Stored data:
____

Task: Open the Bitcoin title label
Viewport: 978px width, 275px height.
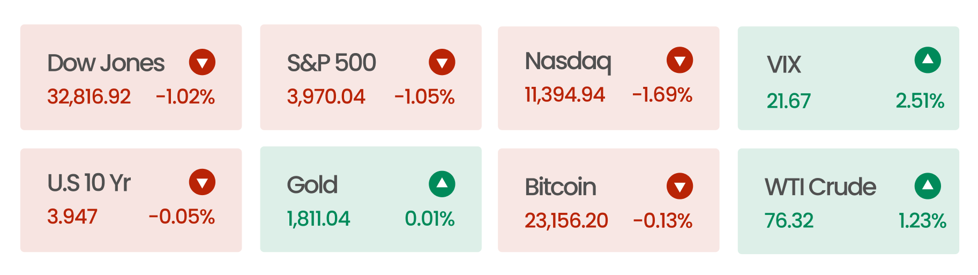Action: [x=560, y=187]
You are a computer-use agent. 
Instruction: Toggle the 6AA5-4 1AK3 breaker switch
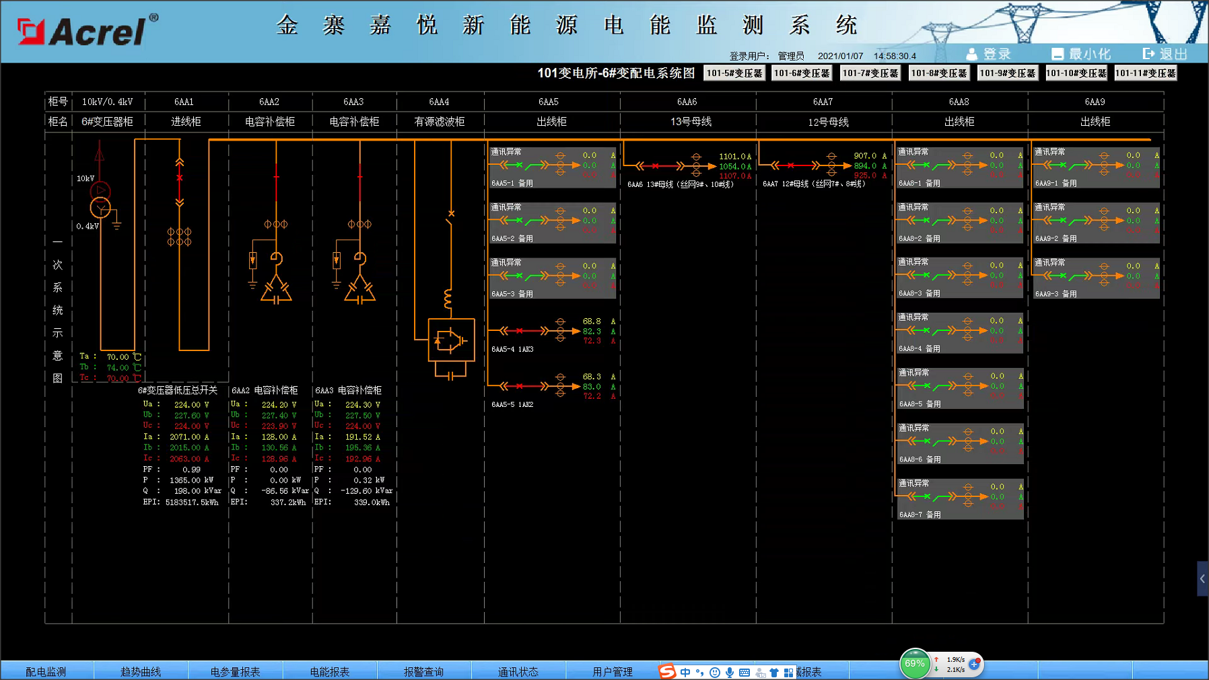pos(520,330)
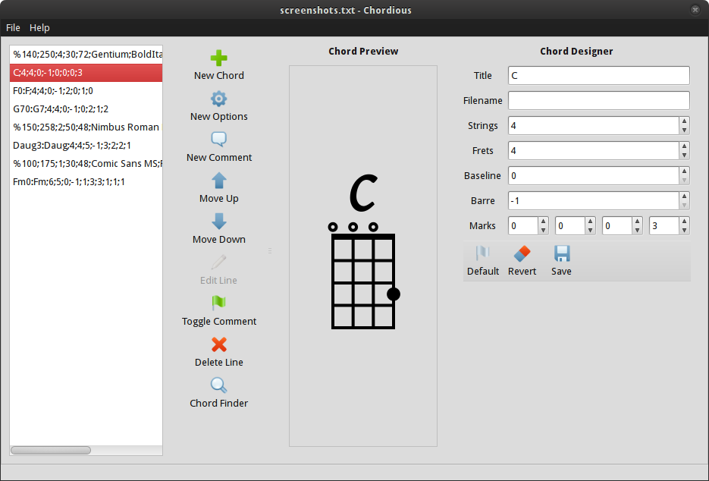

____

Print the lines from the one holding "You are a computer-use agent." through the last line of the records, word for word, and omit the pictures.

You are a computer-use agent. 
Instruction: Toggle the 6AA5-4 1AK3 breaker switch
pos(520,330)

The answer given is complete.